About 14% of the women followed had diabetes during pregnancy and this in turn put their unborn babies at risk of getting diabetes as well. Norris says some of the reasons that increase diabetes in moms are if they are obese during and before pregnancy, which can ultimately lead to a big baby.
He says one of the downfalls is that women often present themselves for ante-natal care when they are in their third trimester of pregnancy, which leaves very little room for any intervention if there is a need.
‘What’s important is that once a woman discovers that they are pregnant, they need to get access to ante-natal care as well as post-natal, so they can attend the sessions for monitoring and proper information disseminated to them. That is absolutely essential – the sooner, the better. Her health status has a very important role in determining the health of her baby’.
He expressed concern that a third of the children followed, mostly women aged 20, are either over-weight or obese.
‘It is concerning that a third have over-nutrition by the time they are young adults.
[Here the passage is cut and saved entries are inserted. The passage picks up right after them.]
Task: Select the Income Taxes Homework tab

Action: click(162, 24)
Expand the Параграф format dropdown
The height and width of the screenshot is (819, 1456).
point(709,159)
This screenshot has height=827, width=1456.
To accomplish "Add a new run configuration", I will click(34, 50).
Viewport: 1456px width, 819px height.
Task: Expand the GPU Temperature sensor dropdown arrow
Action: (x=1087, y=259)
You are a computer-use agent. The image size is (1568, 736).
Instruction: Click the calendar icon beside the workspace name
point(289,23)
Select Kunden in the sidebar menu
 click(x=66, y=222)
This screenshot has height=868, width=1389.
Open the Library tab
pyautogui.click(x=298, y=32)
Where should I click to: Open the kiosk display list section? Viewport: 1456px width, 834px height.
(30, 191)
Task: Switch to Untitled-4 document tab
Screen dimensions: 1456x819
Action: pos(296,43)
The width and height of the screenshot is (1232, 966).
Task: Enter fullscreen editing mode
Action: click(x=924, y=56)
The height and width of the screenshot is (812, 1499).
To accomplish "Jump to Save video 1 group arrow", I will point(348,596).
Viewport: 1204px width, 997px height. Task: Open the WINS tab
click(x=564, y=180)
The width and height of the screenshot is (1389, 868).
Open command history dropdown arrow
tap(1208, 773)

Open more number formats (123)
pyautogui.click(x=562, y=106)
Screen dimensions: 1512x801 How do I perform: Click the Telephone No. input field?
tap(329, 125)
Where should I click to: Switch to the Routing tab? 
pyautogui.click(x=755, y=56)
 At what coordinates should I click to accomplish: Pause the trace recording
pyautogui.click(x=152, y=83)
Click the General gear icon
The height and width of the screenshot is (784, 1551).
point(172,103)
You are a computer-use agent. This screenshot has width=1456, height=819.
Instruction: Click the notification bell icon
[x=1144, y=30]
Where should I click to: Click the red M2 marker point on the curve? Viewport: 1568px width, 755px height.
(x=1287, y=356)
That will increase their risk of metabolic disease and other factors. I think this obesity in young adult females is probably a combination of over-nutrition, but also less physical activity’, says Norris.
Norris pointed out that the first 1000 days of life are absolutely vital. These include the nine months in the mother’s womb and the first two years of life. He says this is where breast-feeding is crucial and urged mothers not to abandon breast-feeding.
‘There is conclusive evidence that suggests that breast-feeding is important, particularly in the first six months of life.
The WHO recommends exclusive breast-feeding for the first six months of life and extended breast-feeding for 12 months or longer. There are definite benefits to that. The important thing is how the mom navigates her nutritional decisions from when she starts weaning the baby onto liquids and solids and that’s very important for the baby to continue getting the best nutrition during the weaning period’.
Professor Norris reminded moms-to-be that the nutrition they take during pregnancy is very important for the growth of their unborn kids.
‘Pregnancy is a very important time and the foetus is quite susceptible to nutritional insults, particularly if, for whatever reasons, the nutrition from the mother to her foetus is not optimal. If that happens the foetus will try adjust itself to deal with the less or poor nutrition. Often, that means growth restriction’, says Norris.